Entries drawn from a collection
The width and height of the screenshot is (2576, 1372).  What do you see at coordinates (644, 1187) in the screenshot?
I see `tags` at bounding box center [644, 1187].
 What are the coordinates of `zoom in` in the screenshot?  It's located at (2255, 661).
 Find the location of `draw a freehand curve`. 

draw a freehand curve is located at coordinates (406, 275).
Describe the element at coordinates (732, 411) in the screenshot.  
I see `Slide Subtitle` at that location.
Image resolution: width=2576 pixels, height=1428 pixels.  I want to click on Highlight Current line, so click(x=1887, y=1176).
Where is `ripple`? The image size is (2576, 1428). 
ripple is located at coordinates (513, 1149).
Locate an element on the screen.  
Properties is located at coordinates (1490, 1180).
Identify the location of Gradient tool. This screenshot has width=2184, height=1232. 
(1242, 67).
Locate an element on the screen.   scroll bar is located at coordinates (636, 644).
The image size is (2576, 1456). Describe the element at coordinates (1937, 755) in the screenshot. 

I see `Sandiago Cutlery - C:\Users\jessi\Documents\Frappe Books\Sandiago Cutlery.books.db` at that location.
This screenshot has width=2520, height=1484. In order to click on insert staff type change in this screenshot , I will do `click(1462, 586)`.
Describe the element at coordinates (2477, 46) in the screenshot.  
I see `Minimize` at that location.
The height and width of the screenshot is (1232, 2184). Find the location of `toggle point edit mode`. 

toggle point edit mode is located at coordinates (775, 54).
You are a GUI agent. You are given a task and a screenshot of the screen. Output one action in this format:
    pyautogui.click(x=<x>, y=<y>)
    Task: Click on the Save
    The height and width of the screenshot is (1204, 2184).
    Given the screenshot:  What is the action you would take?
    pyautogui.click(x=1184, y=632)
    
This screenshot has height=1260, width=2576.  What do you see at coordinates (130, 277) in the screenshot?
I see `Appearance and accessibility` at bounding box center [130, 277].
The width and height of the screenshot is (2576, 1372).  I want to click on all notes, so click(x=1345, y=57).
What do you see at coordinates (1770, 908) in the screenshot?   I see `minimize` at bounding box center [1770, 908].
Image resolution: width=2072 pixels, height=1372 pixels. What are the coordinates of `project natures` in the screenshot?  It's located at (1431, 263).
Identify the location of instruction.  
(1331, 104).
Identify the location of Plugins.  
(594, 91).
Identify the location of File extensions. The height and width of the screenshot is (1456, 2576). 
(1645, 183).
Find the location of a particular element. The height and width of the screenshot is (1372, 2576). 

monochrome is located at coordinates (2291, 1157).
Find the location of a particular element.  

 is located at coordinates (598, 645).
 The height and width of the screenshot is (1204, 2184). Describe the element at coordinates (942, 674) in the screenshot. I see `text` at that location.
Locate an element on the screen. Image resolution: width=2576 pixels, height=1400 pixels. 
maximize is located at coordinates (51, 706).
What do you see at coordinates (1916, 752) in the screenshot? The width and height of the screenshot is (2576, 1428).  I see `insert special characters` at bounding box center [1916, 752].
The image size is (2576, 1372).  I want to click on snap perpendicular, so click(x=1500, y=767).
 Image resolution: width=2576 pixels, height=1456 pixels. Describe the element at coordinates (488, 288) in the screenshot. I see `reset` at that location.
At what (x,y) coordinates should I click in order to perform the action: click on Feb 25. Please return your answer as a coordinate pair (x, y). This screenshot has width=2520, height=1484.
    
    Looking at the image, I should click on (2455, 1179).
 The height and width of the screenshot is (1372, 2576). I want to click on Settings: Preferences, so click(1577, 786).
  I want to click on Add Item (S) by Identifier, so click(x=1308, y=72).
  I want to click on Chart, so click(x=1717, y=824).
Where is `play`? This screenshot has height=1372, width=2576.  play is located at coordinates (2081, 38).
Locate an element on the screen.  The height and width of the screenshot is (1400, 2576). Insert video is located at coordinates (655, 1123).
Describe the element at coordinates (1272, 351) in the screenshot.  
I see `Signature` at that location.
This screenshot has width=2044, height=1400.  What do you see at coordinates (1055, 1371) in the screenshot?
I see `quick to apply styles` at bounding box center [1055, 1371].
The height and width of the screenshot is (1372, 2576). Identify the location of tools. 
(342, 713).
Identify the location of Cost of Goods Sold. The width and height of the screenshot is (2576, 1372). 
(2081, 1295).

## Job:
Find each line above that contains the word "should" and copy those lines out. Treat uppercase and lowercase letters as different.

## Solution for this task:
At what (x,y) coordinates should I click in order to perform the action: click on Feb 25. Please return your answer as a coordinate pair (x, y). This screenshot has width=2520, height=1484.
    Looking at the image, I should click on (2455, 1179).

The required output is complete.